Participantes. Participaram dois grupos focais, com 12 crianças com idade entre nove e dez anos, de ambos os sexos, divididas por grupo e contexto: seis alunos da escola pública e seis da escola privada, com equilíbrio entre os sexos. Os sujeitos foram sorteados de um conjunto dos 69 participantes, que haviam respondido a um questionário de associação livre e que haviam sido, previamente, sorteados para realizarem um desenho representativo da família.

Houve adesão voluntária pelas crianças e mediante o consentimento dos seus responsáveis (Termo de Consentimento Livre e Esclarecido), com aprovação do Comitê de Ética em Pesquisa da Universidade Federal de Pernambuco.

Procedimentos metodológicos

Inicialmente foi utilizado um questionário de associação livre de palavras; aos 12 participantes sorteados, foi também solicitado desenho sobre a família; e, por fim, as mesmas 12 crianças participaram dos dois grupos focais.

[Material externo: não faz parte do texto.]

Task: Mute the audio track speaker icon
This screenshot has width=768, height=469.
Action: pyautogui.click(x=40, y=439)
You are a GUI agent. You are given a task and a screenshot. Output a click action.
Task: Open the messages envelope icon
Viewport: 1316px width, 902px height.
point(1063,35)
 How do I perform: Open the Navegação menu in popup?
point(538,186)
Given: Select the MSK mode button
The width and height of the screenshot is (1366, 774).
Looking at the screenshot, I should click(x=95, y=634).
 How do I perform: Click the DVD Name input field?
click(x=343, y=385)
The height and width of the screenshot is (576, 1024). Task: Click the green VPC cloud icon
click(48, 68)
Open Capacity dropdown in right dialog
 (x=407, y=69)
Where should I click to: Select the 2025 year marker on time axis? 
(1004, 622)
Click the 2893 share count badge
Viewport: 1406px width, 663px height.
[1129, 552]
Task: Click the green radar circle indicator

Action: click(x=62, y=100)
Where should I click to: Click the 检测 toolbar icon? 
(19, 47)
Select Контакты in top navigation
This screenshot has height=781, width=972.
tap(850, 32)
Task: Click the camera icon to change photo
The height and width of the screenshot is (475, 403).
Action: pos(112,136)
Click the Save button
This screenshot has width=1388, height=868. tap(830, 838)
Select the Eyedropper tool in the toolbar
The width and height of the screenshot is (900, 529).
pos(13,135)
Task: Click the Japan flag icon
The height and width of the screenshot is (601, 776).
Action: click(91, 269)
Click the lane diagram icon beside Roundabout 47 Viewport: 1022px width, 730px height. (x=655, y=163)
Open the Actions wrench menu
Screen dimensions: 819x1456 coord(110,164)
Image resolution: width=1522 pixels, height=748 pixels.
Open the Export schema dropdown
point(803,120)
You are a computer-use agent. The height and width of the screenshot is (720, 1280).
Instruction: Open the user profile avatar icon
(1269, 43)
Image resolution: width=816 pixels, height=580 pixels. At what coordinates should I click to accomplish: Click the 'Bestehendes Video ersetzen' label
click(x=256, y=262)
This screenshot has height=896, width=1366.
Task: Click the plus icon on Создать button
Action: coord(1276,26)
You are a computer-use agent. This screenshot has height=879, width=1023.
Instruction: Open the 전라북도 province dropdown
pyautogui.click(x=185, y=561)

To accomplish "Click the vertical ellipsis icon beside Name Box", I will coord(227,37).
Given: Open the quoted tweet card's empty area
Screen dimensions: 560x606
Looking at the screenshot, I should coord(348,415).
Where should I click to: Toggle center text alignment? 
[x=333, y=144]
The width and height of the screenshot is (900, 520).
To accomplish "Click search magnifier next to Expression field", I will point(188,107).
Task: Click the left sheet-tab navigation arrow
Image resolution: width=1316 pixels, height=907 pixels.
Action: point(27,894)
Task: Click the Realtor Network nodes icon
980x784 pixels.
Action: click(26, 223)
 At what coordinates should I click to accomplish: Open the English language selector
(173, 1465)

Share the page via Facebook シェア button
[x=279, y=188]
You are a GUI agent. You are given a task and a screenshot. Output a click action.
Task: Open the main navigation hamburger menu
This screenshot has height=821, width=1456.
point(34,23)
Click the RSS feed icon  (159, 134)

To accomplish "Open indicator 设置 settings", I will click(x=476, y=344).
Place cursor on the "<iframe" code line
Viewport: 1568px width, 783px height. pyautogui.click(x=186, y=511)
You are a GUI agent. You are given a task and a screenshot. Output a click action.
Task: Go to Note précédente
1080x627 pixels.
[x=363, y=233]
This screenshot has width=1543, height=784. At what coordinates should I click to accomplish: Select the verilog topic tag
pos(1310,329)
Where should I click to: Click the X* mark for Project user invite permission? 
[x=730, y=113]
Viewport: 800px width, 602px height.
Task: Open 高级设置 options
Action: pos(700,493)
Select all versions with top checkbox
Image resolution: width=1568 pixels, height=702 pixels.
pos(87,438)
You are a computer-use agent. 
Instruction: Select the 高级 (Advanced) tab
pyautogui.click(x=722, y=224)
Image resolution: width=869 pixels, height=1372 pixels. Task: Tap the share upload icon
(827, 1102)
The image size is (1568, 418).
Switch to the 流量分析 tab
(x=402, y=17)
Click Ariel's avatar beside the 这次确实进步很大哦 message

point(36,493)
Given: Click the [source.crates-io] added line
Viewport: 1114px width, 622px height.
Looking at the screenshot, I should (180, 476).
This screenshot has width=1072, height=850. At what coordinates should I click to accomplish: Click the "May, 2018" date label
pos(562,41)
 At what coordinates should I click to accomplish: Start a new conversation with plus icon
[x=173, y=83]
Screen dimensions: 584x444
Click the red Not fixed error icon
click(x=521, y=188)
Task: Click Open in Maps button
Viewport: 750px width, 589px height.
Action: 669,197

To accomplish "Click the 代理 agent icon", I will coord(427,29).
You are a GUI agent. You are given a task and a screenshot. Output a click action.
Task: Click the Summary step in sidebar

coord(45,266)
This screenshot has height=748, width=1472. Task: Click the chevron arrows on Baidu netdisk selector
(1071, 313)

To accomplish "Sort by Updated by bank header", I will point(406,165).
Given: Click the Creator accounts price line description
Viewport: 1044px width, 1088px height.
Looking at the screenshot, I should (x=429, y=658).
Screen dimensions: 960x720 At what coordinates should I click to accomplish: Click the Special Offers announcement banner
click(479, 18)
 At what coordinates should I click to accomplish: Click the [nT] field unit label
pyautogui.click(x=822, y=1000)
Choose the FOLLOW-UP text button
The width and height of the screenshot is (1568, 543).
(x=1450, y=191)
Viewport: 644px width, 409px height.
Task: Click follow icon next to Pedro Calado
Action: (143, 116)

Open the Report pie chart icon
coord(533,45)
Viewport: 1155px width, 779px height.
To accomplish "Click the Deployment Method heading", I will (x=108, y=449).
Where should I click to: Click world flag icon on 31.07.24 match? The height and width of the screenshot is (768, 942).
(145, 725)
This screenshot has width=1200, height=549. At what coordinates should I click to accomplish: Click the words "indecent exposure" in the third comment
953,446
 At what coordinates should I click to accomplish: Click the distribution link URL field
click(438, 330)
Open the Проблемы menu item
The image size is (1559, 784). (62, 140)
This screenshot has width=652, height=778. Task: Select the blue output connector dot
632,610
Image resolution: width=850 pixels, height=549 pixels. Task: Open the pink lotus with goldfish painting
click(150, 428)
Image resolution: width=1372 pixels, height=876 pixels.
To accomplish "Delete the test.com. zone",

O grupo focal consiste em um tipo de entrevista em pequenos grupos que, para alcançar bons resultados, precisa ser bem planejado, possuir um roteiro que parta do geral ao específico e com uma coordenação e mediação que favoreça a participação e as trocas entre participantes. Além disso, esse procedimento favorece a obtenção de informações e aprofunda a relação entre os participantes, o que pode gerar consenso ou divergências nos posicionamentos (Minayo, 2008). Tal procedimento conflui com a proposta da Teoria das Representações Sociais, que compreende a construção de teoria do senso comum a partir da comunicação, por meio das trocas sociais.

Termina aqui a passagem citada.